Default per-agent observations are local RGB:

Key Shape Type
RGB (40, 40, 3) uint8

Set observation_mode="global" on the config or dispatcher overrides to return the full world frame per agent. state() and render_mode="rgb_array" always return global RGB.

Mechanics

Each avatar can hold one item. Tomato and dish dispensers are infinite, counters hold one item, and pots accept exactly three tomatoes before cooking. Interacting with a cooked pot while holding a dish produces soup. Delivering soup gives every player +20, so the reward is fully shared.

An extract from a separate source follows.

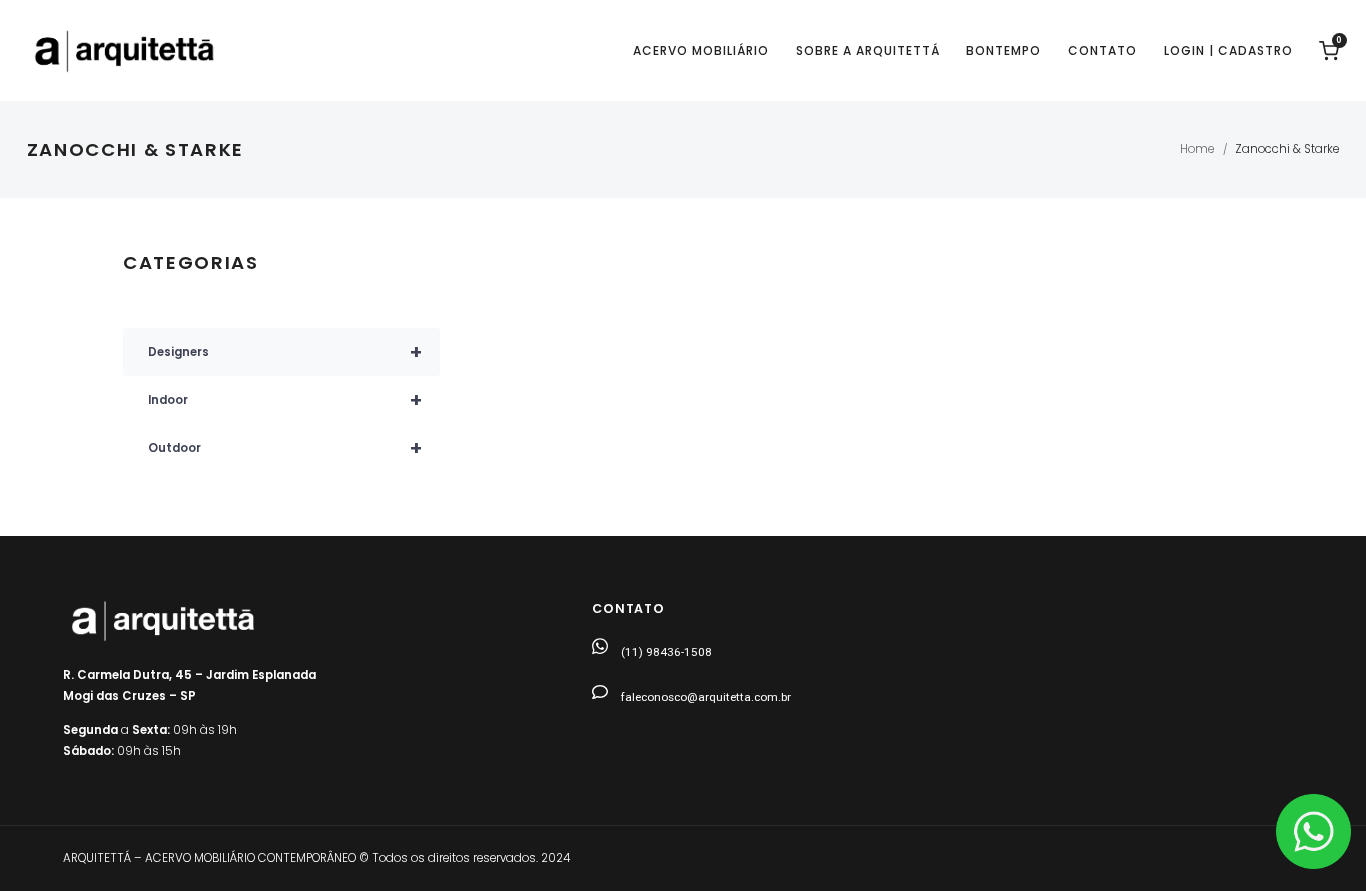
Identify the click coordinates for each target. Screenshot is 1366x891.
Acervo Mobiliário (701, 50)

Layouts change the coordination problem. Small maps emphasize blocking and handoffs, forced separates roles through the map geometry, figure_eight and ring reward route planning, and crowded tests whether nine players can avoid turning a shared kitchen into a traffic jam.

Reward strategy and failure modes

Optimal teams specialize implicitly: some players feed tomatoes into pots, some stage dishes or soup handoffs, and one player delivers as soon as soup is ready. Good policies keep counters useful, avoid standing in corridors, and time dish pickup so cooked soup is never left idle.

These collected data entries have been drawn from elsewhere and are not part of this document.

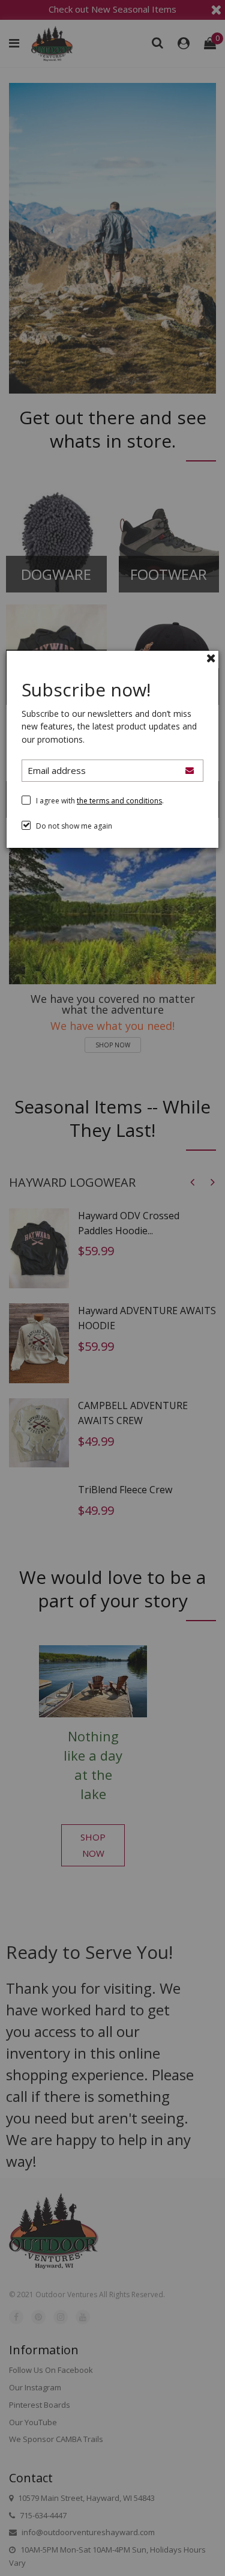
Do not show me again (74, 826)
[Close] (211, 658)
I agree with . (100, 801)
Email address (57, 770)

Bad equilibria include everyone chasing the same dispenser, players blocking the pot or delivery lane, and excessive counter shuffling that creates motion without finishing soups. In crowded layouts, locally reasonable movements can converge to gridlock unless agents learn conventions for yielding and one-way traffic.

Playable notebooks

Launch any variant notebook with:

uv run marimo run notebooks/collaborative_cooking/figure_eight_mo.py

Controls are WASD or arrows to move, Q/E to turn, SPACE to interact, TAB to switch active player, and ESC to close the pygame window.